ROANOKE TIMES

                         Roanoke Times
                 Copyright (c) 1995, Landmark Communications, Inc.

DATE: SUNDAY, September 25, 1994                   TAG: 9409260056
SECTION: VIRGINIA                    PAGE: D-11   EDITION: METRO 
SOURCE: 
DATELINE:                                 LENGTH: Medium


IN VIRGINIA

Thriving marijuana crop found

POQUOSON - Authorities have found a stand of 59 marijuana plants in the Plum Tree Island National Wildlife Refuge. Investigator C.W. Buffington called the find `the most I've ever found in my 20 years.''

The smallest of the plants was 8 feet tall, and many were 14 feet tall. Police have suspects and are continuing to investigate, Buffington said.

Officers stuffed the leaves and branches of the marijuana into 22 plastic garbage bags for shipment to the Virginia Division of Forensic Science's Tidewater Laboratory in Norfolk, where they will be weighed.

Because of the large amount, the marijuana probably was intended for sale, Buffington said.

``They'd have to stay high 24 hours a day for a month to smoke all of this,'' he said. ``They're good, healthy marijuana plants that apparently had been watered and fertilized.''

- Associated Press

2 boys face charges in burning of child

HOPEWELL - Two boys, ages 9 and 11, will stand trial next month for allegedly dousing a 3-year-old boy with gasoline and setting him on fire.

Tony Dillhoff was released from the Medical College of Virginia Hospitals on Friday after suffering second- and third-degree burns on his back, arms and legs.

Tony's aunt was baby-sitting Monday evening when the incident occurred in an alley behind the Dillhoff home.

Kenny Dillhoff, 13, heard shouting, turned and saw flames where his little brother had been moments before. Kenny jumped on his brother, rolling him over several times in the gravel to put out the fire.

Petitions charging the 11- and 9-year-olds with aggravated malicious wounding and aggravated malicious bodily injury by caustic or explosive substance were issued Wednesday.

An Oct. 14 trial date was set when the boys, whose names are being withheld because they are minors, appeared in Hopewell Juvenile and Domestic Relations Court.

The 11-year-old has been placed in the Crater Detention Center. The younger boy was released to the custody of his parents.

- Associated Press

Man gets 40 years for 1991 crime spree

ALEXANDRIA - A Washington man was sentenced Friday to 40 years in prison in connection with a November 1991 crime spree through Prince William County and the District of Columbia.

Earl Fitzgerald, 48, was sentenced in U.S. Circuit Court in Alexandria.

Fitzgerald was convicted Aug. 25 on charges of kidnapping, use of a firearm during a crime of violence, possession of a firearm by a felon and possession of an unregistered, sawed-off shotgun.

He also received five years of supervised release.

According to court records, Fitzgerald's two-day crime spree began Nov. 30, 1991 in Prince William County. During the course of the crime spree, Fitzgerald committed four armed robberies, prosecutors said.

While fleeing police, Fitzgerald abducted a taxicab driver, prosecutors said.

Two Washington women were killed in a traffic accident caused by the fleeing Fitzgerald.

- Associated Press

Peanut research unit closing to get review

SUFFOLK - Agriculture Secretary Mike Espy has promised to review a decision to close Virginia's only federally funded peanut research operation.

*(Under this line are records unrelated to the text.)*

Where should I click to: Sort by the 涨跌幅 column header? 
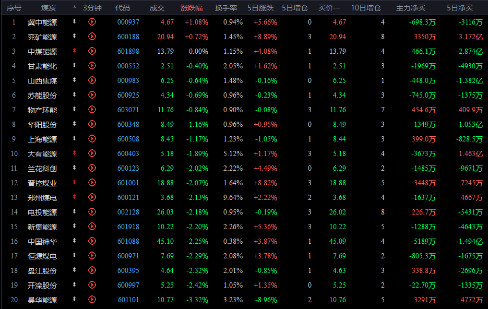pyautogui.click(x=192, y=8)
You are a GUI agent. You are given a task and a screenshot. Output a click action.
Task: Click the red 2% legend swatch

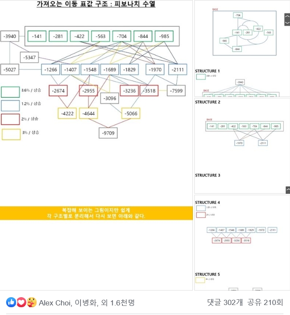click(x=10, y=119)
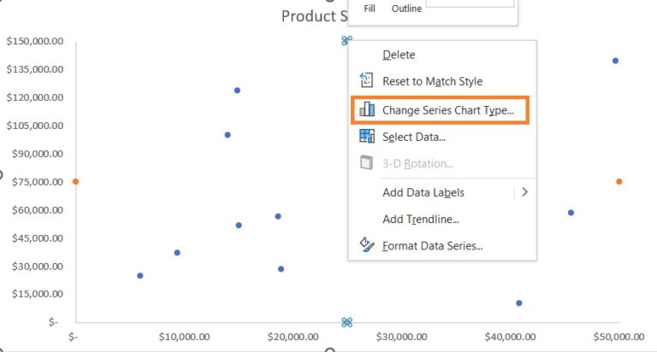Open the series selector box beside Outline

(x=470, y=4)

In February, the Department of Agriculture said the unit, part of the Virginia Tech Agriculture Research and Extension Center in Suffolk, would be closed Sept. 30.

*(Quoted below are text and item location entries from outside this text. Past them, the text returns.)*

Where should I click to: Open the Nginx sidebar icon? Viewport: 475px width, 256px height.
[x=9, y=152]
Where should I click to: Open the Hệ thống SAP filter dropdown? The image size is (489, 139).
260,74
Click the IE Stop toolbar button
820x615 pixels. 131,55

But U.S. Sens. John Warner, R-Va., and Charles Robb, D-Va., and Reps. Norman Sisisky, D-Petersburg, and Robert C. Scott, D-Newport News, met with Espy on Wednesday and persuaded him to take another look at the decision.

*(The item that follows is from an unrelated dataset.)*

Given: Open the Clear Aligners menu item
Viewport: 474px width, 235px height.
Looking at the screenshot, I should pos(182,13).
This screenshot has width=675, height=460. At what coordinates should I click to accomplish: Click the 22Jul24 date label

``It was better than a flat-out `No,''' said Morris Porter, director of the 11-person USDA research team at the unit. ``We've been hanging on this limb since February. We're ready for something.''

The unit is one of 19 across the country targeted for closing because of federal budget cuts. But state officials contend that its work is vital to peanut growers in Virginia and North Carolina.